**Problem details**
Copy exactly, and only, the lines from the line containing "Open more options for product code 28" through the last line of the records below, both included.

**Data extract**
▬▬▬▬▬▬
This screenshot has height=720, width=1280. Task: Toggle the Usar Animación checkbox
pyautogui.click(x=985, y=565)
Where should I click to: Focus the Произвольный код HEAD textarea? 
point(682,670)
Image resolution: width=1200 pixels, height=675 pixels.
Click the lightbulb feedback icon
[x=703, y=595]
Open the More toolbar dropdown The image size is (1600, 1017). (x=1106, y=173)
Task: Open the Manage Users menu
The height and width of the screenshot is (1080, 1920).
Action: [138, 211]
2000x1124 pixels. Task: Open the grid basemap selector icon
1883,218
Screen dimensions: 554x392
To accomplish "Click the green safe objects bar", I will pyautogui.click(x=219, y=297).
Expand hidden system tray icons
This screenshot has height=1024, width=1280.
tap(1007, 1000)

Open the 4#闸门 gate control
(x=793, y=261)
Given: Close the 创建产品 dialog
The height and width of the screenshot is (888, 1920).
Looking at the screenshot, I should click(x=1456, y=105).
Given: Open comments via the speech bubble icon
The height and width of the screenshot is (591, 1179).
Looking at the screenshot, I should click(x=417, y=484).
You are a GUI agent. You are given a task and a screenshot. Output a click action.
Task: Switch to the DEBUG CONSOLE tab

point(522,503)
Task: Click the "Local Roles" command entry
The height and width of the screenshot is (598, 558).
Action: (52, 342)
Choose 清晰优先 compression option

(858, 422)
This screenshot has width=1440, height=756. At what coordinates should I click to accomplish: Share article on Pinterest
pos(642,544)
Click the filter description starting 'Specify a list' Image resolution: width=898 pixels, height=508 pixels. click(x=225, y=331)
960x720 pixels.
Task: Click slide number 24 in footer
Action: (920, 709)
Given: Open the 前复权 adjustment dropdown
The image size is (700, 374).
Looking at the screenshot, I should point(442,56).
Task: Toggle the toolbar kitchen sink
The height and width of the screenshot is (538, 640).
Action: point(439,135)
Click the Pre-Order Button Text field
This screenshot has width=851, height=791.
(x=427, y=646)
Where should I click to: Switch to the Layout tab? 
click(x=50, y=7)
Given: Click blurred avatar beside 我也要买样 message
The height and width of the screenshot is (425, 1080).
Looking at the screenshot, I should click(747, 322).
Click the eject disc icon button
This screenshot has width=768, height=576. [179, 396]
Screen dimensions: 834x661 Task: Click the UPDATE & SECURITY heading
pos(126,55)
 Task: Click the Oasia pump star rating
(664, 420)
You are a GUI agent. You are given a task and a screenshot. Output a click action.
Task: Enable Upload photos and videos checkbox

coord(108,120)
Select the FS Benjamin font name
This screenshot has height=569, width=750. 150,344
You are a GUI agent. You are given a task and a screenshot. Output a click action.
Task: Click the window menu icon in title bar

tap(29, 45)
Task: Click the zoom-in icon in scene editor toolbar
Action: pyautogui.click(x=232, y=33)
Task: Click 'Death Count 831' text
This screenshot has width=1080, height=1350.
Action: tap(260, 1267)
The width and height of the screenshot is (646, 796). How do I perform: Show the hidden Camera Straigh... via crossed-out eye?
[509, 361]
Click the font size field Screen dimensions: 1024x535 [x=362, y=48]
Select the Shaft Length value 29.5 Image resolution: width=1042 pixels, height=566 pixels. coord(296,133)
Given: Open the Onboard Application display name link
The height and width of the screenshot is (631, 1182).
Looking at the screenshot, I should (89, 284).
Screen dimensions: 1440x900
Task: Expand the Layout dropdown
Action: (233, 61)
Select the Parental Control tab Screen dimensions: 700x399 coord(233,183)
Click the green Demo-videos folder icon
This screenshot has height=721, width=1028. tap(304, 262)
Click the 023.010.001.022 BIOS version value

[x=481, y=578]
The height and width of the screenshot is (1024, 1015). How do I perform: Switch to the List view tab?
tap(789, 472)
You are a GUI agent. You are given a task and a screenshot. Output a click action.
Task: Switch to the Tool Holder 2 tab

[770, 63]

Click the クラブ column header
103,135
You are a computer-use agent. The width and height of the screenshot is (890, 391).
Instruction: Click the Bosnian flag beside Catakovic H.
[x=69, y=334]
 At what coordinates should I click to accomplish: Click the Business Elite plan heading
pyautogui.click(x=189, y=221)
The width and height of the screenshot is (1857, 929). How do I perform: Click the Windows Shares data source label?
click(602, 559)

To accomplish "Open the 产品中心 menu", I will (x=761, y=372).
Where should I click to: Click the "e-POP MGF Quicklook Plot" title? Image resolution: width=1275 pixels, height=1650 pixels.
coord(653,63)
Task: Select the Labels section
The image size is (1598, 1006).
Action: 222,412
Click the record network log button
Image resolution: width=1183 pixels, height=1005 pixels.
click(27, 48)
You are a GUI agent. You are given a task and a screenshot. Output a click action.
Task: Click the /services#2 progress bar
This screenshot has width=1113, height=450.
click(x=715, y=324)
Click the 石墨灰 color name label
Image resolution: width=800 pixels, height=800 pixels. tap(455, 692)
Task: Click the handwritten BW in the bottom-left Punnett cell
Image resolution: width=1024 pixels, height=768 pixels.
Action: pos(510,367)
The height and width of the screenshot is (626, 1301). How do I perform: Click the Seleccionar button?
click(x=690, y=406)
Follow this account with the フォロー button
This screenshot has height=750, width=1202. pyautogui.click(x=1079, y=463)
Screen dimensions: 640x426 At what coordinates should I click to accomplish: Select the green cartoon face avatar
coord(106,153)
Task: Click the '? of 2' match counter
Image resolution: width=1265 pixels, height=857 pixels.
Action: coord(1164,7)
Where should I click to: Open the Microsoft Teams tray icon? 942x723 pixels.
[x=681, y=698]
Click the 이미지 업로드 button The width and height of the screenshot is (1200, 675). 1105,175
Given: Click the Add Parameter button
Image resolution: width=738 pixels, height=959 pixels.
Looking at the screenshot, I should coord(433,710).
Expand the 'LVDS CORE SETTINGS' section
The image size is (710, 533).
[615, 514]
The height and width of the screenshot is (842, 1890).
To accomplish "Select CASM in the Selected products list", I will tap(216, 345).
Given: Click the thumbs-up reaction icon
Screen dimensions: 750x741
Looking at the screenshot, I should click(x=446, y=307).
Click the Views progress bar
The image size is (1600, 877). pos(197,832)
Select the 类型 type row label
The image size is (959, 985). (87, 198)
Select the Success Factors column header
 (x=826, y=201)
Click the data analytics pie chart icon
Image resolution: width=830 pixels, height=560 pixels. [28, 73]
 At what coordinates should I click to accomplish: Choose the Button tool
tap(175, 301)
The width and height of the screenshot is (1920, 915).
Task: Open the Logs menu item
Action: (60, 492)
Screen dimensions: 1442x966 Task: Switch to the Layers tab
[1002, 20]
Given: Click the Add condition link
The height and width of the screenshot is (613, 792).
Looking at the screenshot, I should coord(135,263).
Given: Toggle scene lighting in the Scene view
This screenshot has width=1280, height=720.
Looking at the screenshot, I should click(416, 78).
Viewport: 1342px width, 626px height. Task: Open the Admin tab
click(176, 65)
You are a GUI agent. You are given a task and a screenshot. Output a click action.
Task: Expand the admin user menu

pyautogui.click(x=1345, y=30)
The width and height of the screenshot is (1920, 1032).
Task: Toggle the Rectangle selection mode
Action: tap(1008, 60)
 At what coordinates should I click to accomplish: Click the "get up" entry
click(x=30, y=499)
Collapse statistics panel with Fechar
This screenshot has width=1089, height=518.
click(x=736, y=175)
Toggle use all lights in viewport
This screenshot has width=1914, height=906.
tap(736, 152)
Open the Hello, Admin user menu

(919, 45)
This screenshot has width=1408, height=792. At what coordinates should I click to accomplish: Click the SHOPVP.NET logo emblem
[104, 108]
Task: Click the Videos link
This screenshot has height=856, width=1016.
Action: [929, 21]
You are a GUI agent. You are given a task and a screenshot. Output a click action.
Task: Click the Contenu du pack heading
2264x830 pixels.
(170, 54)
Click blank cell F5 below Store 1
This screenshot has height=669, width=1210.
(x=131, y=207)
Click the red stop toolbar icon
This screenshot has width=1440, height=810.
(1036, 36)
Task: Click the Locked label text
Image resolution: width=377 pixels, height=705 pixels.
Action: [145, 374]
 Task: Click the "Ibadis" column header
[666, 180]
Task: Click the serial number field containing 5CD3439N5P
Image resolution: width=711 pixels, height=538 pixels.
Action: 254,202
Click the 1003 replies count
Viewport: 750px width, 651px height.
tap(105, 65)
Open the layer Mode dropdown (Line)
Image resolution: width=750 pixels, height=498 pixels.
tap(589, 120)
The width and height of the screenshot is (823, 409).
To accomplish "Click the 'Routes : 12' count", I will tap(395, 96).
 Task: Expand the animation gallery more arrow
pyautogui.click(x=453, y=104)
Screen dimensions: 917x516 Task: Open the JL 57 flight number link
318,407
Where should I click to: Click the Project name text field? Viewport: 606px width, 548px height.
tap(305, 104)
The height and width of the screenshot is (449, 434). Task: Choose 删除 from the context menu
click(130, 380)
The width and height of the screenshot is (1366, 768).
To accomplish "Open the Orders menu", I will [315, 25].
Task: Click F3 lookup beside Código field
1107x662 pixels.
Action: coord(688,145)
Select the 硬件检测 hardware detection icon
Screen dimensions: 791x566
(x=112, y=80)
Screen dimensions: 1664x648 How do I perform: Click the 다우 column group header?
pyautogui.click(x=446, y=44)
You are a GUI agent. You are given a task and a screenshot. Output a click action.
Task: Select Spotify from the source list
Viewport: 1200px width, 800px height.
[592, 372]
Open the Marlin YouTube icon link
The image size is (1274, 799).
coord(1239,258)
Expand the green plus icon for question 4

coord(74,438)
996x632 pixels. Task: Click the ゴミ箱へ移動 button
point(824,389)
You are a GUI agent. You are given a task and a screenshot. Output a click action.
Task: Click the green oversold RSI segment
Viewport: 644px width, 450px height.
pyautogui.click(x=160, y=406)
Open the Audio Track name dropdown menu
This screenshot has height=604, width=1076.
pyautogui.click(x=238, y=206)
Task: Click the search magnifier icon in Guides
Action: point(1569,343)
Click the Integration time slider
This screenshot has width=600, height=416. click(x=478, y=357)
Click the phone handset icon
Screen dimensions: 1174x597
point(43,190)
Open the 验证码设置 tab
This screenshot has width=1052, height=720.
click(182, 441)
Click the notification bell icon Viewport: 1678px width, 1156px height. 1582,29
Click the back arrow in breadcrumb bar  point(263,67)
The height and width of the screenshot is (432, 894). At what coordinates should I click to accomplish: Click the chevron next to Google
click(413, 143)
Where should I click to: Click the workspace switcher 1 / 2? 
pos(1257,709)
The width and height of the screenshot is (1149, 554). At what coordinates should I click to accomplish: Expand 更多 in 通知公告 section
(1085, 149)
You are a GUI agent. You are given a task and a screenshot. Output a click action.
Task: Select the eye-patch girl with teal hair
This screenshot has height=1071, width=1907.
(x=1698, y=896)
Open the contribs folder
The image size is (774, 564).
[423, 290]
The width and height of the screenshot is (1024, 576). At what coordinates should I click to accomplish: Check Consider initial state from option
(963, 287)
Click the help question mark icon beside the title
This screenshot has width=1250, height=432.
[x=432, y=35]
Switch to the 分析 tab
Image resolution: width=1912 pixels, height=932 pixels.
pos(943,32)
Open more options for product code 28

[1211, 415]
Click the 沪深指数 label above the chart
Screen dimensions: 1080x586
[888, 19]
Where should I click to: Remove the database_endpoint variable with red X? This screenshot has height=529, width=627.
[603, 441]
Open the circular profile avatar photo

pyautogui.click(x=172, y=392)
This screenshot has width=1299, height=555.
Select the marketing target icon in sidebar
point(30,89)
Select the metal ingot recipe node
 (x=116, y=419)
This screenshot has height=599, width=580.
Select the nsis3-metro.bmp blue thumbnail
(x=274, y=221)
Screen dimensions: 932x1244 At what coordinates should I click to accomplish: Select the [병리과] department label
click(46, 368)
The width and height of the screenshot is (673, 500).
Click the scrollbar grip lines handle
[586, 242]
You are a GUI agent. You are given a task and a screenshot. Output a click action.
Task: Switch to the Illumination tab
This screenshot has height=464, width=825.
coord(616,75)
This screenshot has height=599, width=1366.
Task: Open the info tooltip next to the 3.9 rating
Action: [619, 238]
▬▬▬▬▬▬
**Task answer**
Open more options for product code 28

[1211, 415]
Click the 沪深指数 label above the chart
Screen dimensions: 1080x586
[888, 19]
Where should I click to: Remove the database_endpoint variable with red X? This screenshot has height=529, width=627.
[603, 441]
Open the circular profile avatar photo

pyautogui.click(x=172, y=392)
This screenshot has width=1299, height=555.
Select the marketing target icon in sidebar
point(30,89)
Select the metal ingot recipe node
 (x=116, y=419)
This screenshot has height=599, width=580.
Select the nsis3-metro.bmp blue thumbnail
(x=274, y=221)
Screen dimensions: 932x1244 At what coordinates should I click to accomplish: Select the [병리과] department label
click(46, 368)
The width and height of the screenshot is (673, 500).
Click the scrollbar grip lines handle
[586, 242]
You are a GUI agent. You are given a task and a screenshot. Output a click action.
Task: Switch to the Illumination tab
This screenshot has height=464, width=825.
coord(616,75)
This screenshot has height=599, width=1366.
Task: Open the info tooltip next to the 3.9 rating
Action: [619, 238]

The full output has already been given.